**PROVIDED ENTRIES**
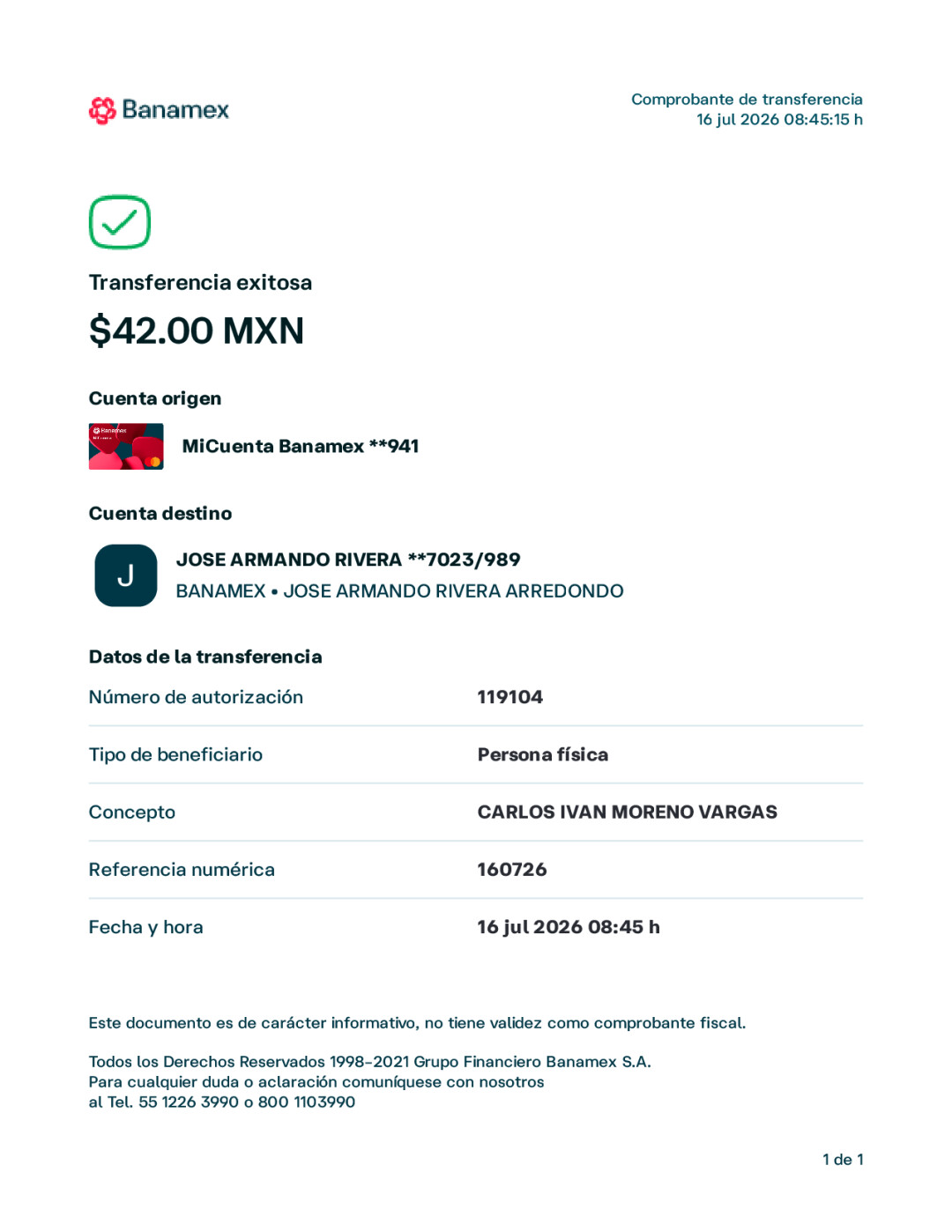Viewport: 952px width, 1232px height.
Task: Click phone number 55 1226 3990
Action: coord(189,1102)
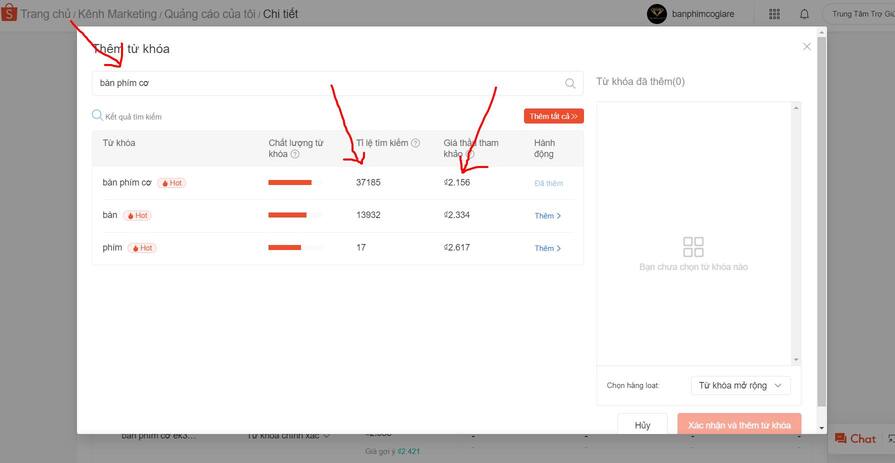895x463 pixels.
Task: Open the apps grid icon
Action: coord(774,14)
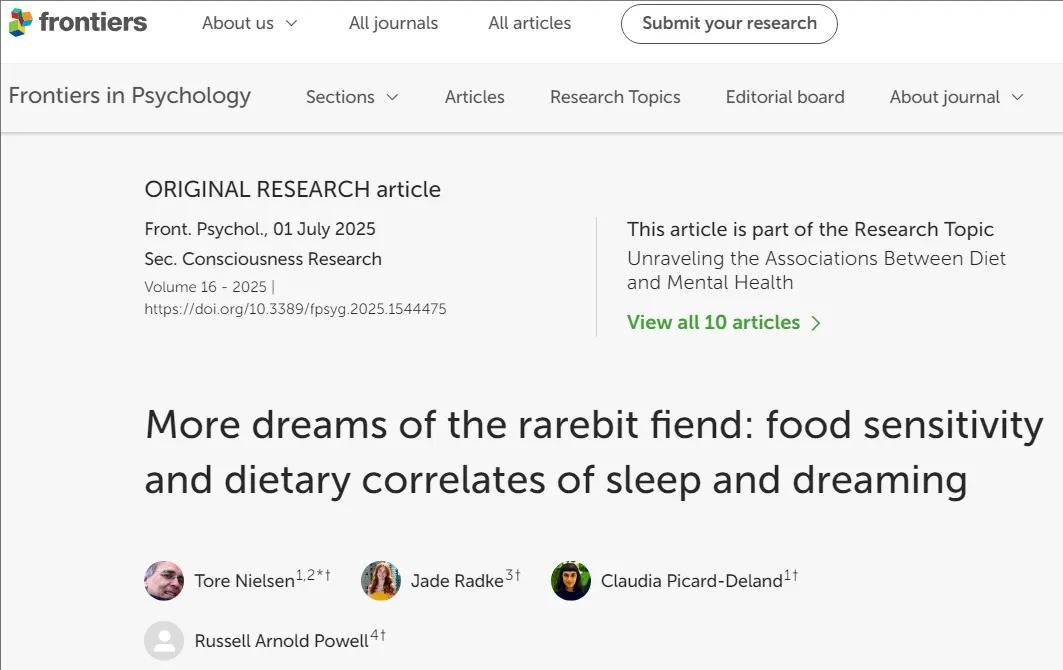Click Russell Arnold Powell's placeholder avatar

[x=164, y=641]
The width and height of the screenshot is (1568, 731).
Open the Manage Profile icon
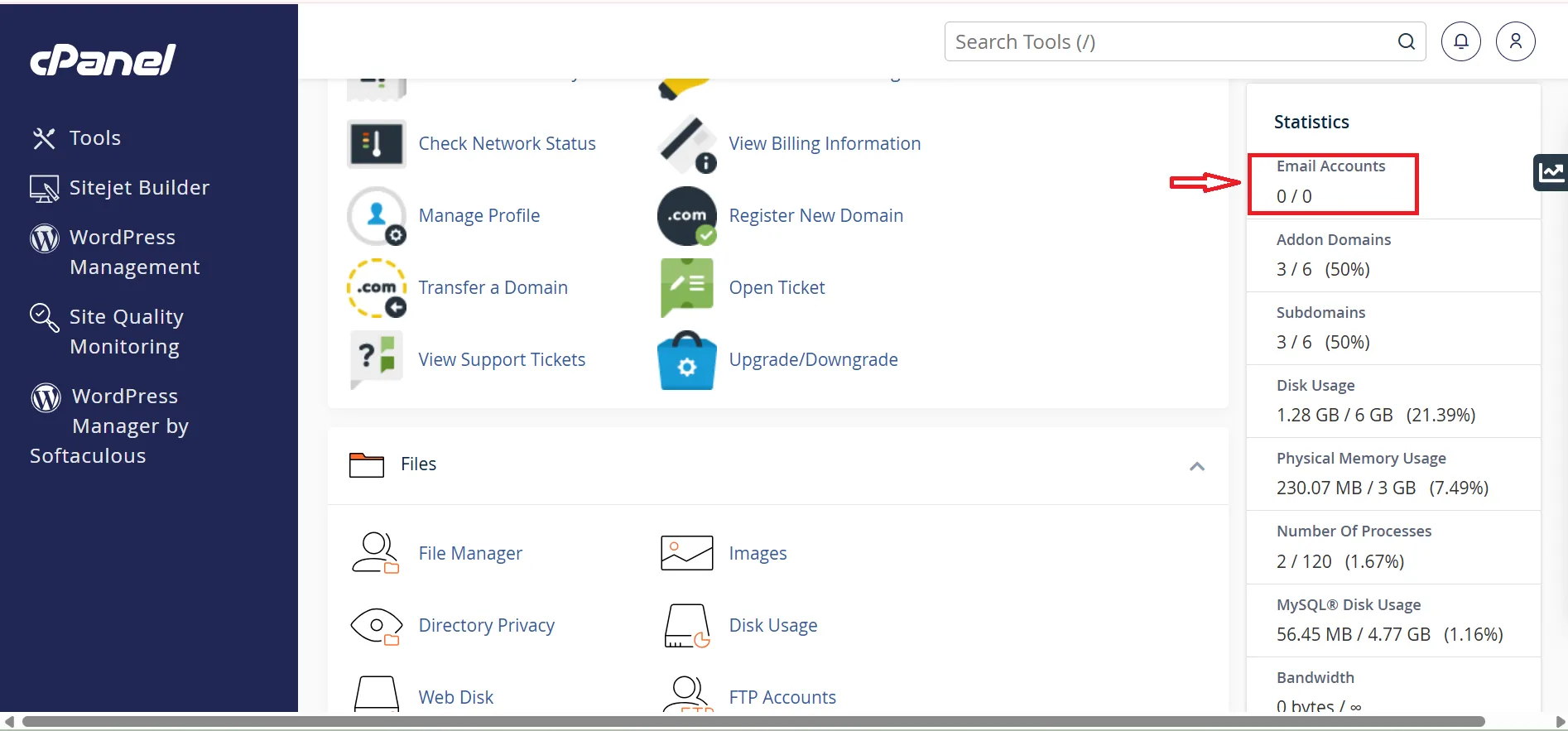click(x=376, y=216)
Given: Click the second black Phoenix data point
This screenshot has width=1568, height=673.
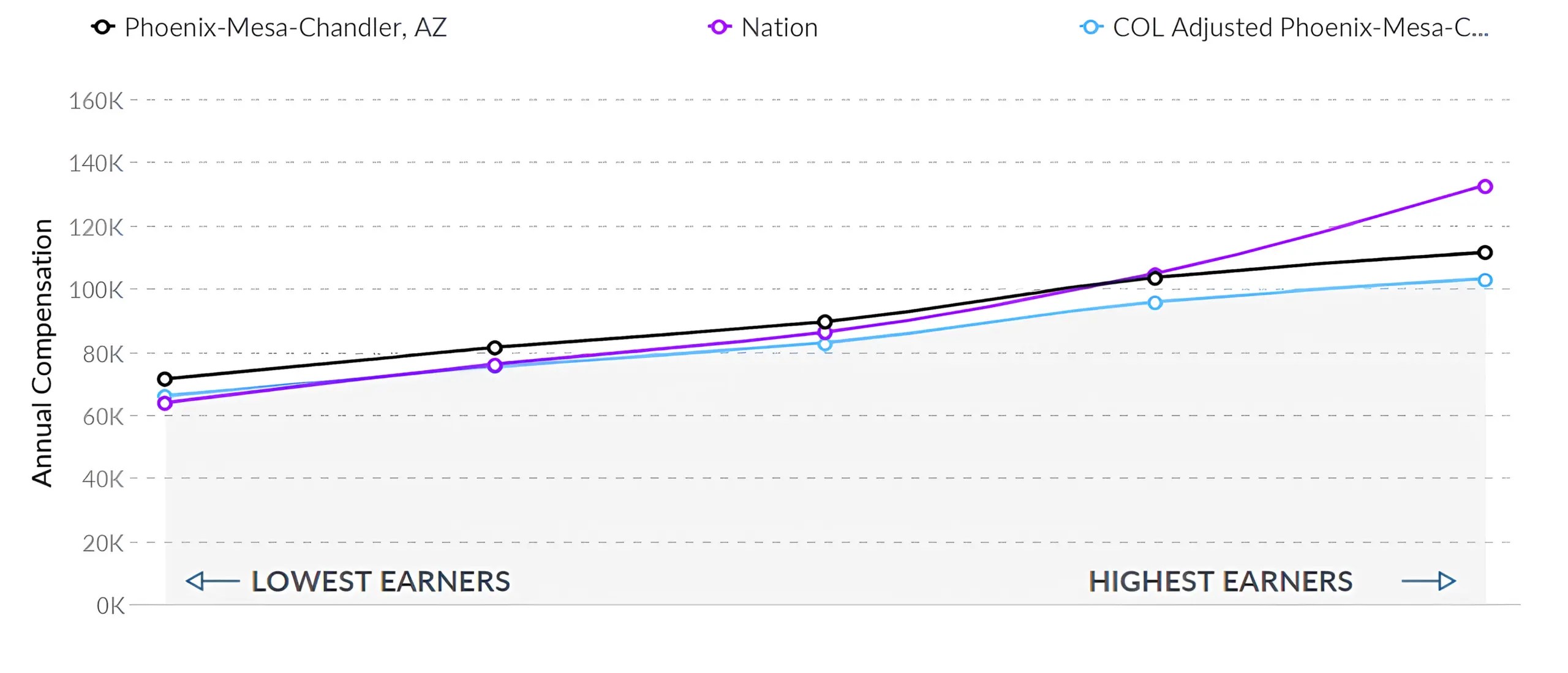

**EXERCISE**
With the pictures left out, output exactly the lines from the one with "The width and" through the end of the listing above, both ends included.

**EXERCISE ANSWER**
The width and height of the screenshot is (1568, 731).
Open the Manage Profile icon
click(x=376, y=216)
Given: Click the second black Phoenix data point
This screenshot has width=1568, height=673.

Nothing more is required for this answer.